Bob Goldschneider, Director of North American Operations for OSF, spoke about the coming OSF Member meeting being held May 31st thru June 2nd. He has invited representatives from all DCE User groups known to OSF to gather together to interact and exchange ideas on activities in their regions. He thought it would be good for representatives from the individual user groups to have the opportunity to meet each other and potentially coordinate activities. One issue to be discussed would be the need for an umbrella organization.

Through interaction with different user groups, Bob found that a main interest was deployment stories from individual organizations and for vendors to share customer's experiences. It was also discussed that many companies don't like to discuss the details of their DCE architecture due to the fact that it affords them a competitive edge.

Bob Brandt (bbrandt1@ford.com) of Ford Motor Company and John Barclay (JB@is.chrysler.com) of Chrysler will be representing the DCE User's Group of Michigan.
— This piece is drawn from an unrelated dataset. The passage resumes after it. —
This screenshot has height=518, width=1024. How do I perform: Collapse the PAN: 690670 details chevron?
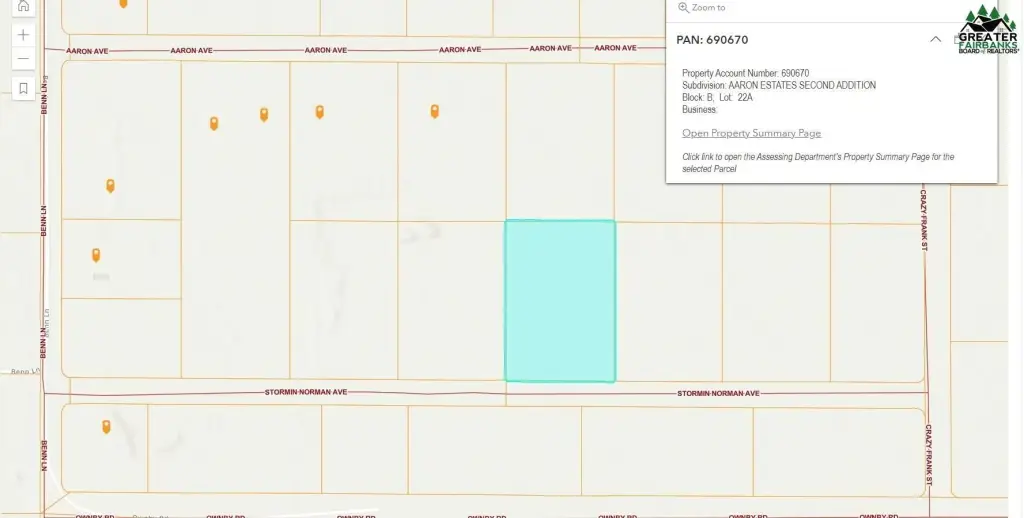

*******************************
* OSF DCE Security SIG Review *
* Tom Hunwick, EDS *
* MSUSTR02.THUNWI01@eds.com *
*******************************

The SIG has four working groups: Security Working Group, Public Key (PK), Single Sign-On (SSO), and Security Strategy (document). These groups were formed in part by interest from end-user input. Smart cards also held a significant interest.

* The Security SIG Co-chairs are Jim Schindler (js@cup.hp.com) and
Charles Blauner (blauner_c@jpmorgan.com).

* Some relevant net addresses follow:
sig-security@osf.org (DCE Security SIG Mail-List),
sig-security-request@osf.org (Requests to the DCE Security SIG Mail-List),
dce-sig-security@osf.org (Security Working Group Mail-List),
http://www.dstc.qut.edu.au/MSU/research_news/osf/index.html (Home Page
for DCE Security SIG)

* The Security SIG meets three times a year. The next meeting is at the end of June.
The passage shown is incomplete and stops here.